» **AIM OF THE TASK**
Show all lines of the listing that contain the word "cream".

» **AVAILABLE DATA**
[Start of section]

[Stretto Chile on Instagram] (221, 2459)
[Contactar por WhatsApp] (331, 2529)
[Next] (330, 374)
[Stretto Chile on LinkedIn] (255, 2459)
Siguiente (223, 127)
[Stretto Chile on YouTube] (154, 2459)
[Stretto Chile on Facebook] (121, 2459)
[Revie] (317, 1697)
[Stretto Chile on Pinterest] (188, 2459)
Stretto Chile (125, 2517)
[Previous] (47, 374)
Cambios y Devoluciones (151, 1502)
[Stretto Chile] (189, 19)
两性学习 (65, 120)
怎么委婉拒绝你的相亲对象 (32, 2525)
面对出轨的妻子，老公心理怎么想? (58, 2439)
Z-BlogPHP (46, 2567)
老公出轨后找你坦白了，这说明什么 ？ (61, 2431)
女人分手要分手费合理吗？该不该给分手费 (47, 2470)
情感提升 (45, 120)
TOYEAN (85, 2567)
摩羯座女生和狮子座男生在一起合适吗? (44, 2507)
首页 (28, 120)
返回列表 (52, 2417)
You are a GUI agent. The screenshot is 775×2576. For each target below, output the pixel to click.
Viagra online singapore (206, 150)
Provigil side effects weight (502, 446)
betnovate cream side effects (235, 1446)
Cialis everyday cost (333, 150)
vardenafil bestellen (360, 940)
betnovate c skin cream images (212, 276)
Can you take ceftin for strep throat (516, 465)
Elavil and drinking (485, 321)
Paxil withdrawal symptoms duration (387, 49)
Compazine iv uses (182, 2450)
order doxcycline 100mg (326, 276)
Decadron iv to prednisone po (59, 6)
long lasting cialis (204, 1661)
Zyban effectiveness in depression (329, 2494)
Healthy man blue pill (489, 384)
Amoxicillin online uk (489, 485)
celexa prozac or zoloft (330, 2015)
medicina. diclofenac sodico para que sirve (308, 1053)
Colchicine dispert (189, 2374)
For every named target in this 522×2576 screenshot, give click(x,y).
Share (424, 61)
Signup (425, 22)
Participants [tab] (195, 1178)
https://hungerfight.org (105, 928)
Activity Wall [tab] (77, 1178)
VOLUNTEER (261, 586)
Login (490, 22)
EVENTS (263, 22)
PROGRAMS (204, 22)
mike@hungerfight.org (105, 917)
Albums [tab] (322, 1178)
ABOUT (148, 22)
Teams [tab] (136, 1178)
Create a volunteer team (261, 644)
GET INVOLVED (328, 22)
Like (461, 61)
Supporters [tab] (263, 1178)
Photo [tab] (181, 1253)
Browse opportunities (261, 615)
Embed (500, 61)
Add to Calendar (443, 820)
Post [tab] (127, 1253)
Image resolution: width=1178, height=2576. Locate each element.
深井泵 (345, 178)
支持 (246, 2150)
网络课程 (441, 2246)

[End of section]

» **ANSWER BOX**
betnovate cream side effects (235, 1446)
betnovate c skin cream images (212, 276)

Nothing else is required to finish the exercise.